The second annual lunchtime festival brought together more than 20 community organizations and government agencies that offer support and services for lesbian, gay, bisexual, transgender and questioning youth. Last year, students signed pledges to respect their LGBTQ colleagues.
Students greeted Cahall’s announcement Wednesday with a loud, long cheer.
“I feel really proud of him, even though obviously he’s an adult,” said Marla Solow, 16, a junior who helped organize the Pride event. “I teared up … if it inspires other people to come out, that’s great.”

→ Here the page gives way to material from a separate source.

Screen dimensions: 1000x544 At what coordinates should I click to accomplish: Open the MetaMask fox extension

“I have so much respect for him to be able to do that,” said Tao Marwell, a 17-year-old senior who said she identifies as queer. “It’s a very brave thing to do.”
Gray congratulated Cahall for “going public with who he is” and encouraged students to feel comfortable doing the same.

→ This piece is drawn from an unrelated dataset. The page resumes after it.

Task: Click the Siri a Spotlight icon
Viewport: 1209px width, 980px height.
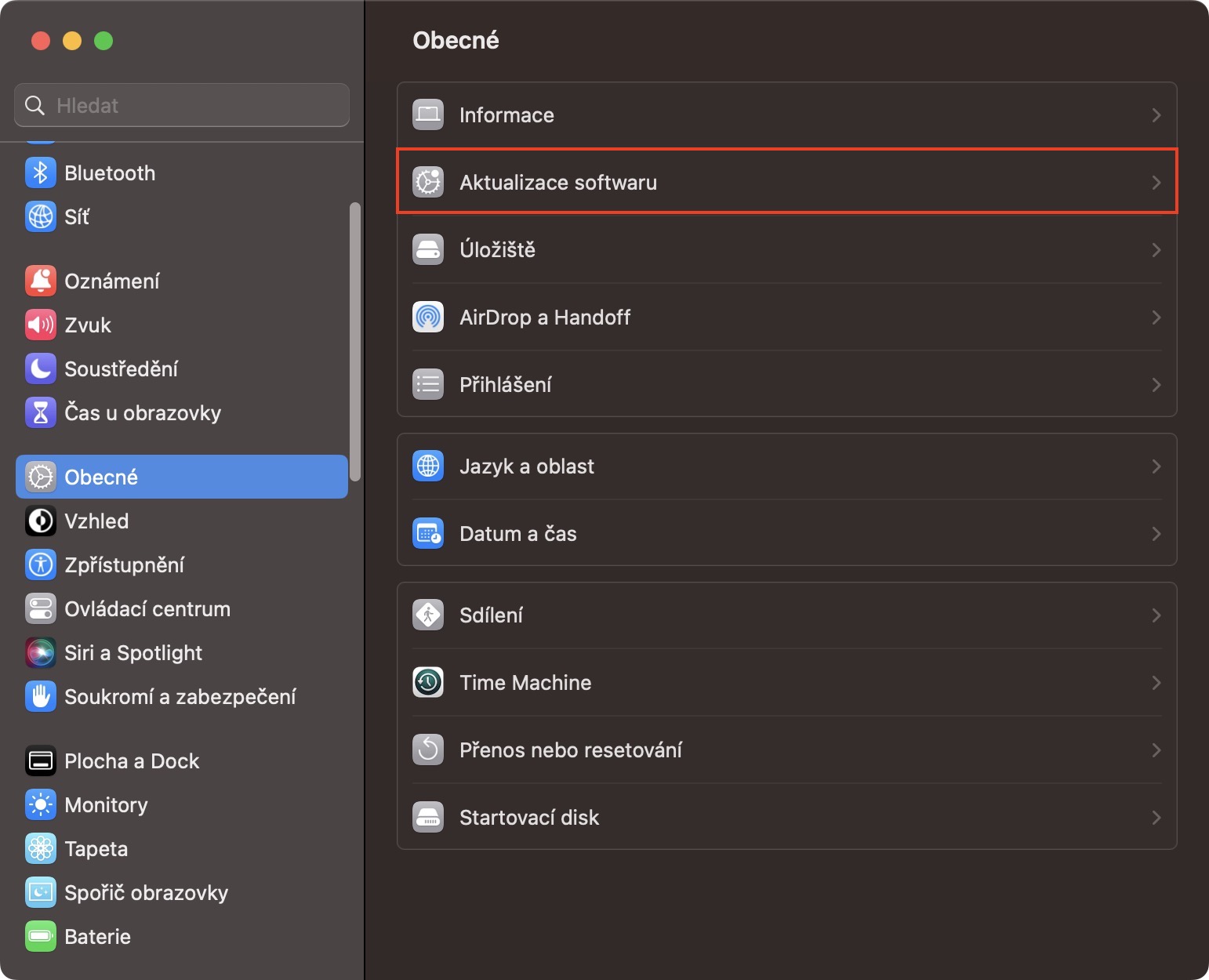Action: (x=41, y=653)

“There is nothing worse than walking around having to hide who you are,” Gray said.
Catania, who came out as gay when he was 20, said he knew the “silent, quiet, isolating sense of desperation” of living in the closet, and said Cahall’s announcement sent a message not just about acceptance and courage, but also about honesty and integrity. “I think this is the most important lesson that these students will learn this year,” he said.
Students hugged Cahall after his announcement, and he said he felt relief, “like a ton of bricks lifted.”
“I’ve hid all my life,” Cahall said. “In this community, with these kids, I’d be a big hypocrite if I didn’t speak my truth.”
Westboro Baptist Church, the Kansas-based organization best known for anti-gay picketing at military funerals, announced that it would protest Wilson’s Pride Day, though that protest is scheduled for next week, on Monday. Westboro announced plans to protest at other Washington institutions that the church believes have been too supportive of gay marriage, including the Supreme Court, the White House and Capitol Hill.
“You should be hanging your heads in shame for such a thing,” the church wrote on its Web site.
Nearly 1,000 Wilson students have signed up for a peaceful counter protest.
Gray called Westboro’s message a “disgrace.”
“In my best Biblical reference, they can go straight to hell,” Gray said.